- Born: 1957 (age 68–69) Wellington, New Zealand
- Occupations: Screenwriter Playwright
- Relatives: Apirana Taylor (brother) Rangimoana Taylor (brother)

= Riwia Brown =

New Zealand playwright and screenwriter

Riwia Brown (née Taylor; born 1957) is a New Zealand playwright. She is the screenwriter of the popular and award-winning New Zealand movie Once Were Warriors (1994). The Once Were Warriors screenplay, adapted from the book of the same name by Alan Duff, gained Brown the Best Screenplay award at the 1994 New Zealand Film and TV Awards. Brown has written for theatre, television and films.

==Early life and family==
Brown is the daughter of Mel Taylor, a diplomat, and his wife, Reremoana Taylor and was born in 1957. She is of Māori descent and affiliates to the Ngāti Porou, Te Whānau-ā-Apanui and Taranaki iwi. Brown is from a creative family: her brother Apirana Taylor is a poet, story-teller and musician; her other siblings, Rangimoana Taylor and Haina Stewart, are also theatre practitioners.
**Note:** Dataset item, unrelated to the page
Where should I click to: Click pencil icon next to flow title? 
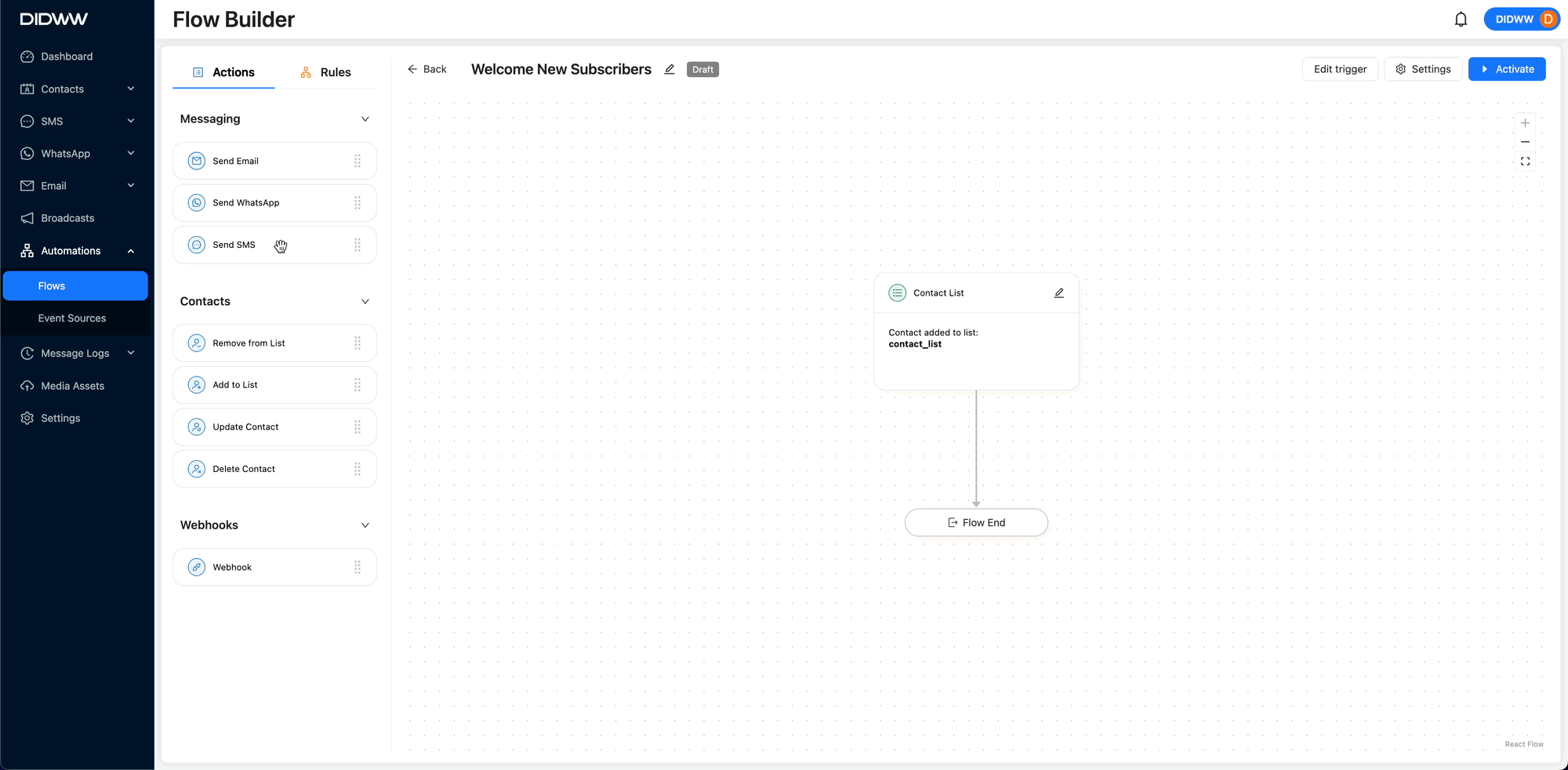point(670,69)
Brown was educated at St Joseph's Māori Girls' College in Taradale.

==Career==
Brown has written a number of plays since she began working in theatre during the 1980s. She was part of the Māori Theatre group Te Ohu Whakaari in Wellington at Taki Rua / The Depot Theatre alongside other writers including Rore Hapipi, Hone Tuwhare and her brother Apirana Taylor. Her first play was Roimata (1988) which debuted in Wellington and later adapted for television and published in He Reo Hou, a collection of Maori plays. Her play Nga Wahine (The Women) (1997) was adapted from the stage to television and featured Nancy Brunning in the lead role. In television, she wrote for the supernatural series Mataku and Taonga:Treasures of Our Past. She was a co-writer of the American film The Legend of Johnny Lingo (2003). Her play Irirangi Bay was televised as a feature-length episode in the six-part series Atamira. It aired on Māori TV on 20 May 2012, and starred Jamie McCaskill, Michelle Blundell.

In the 2001 New Year Honours, Brown was appointed an Officer of the New Zealand Order of Merit, for services to theatre and film.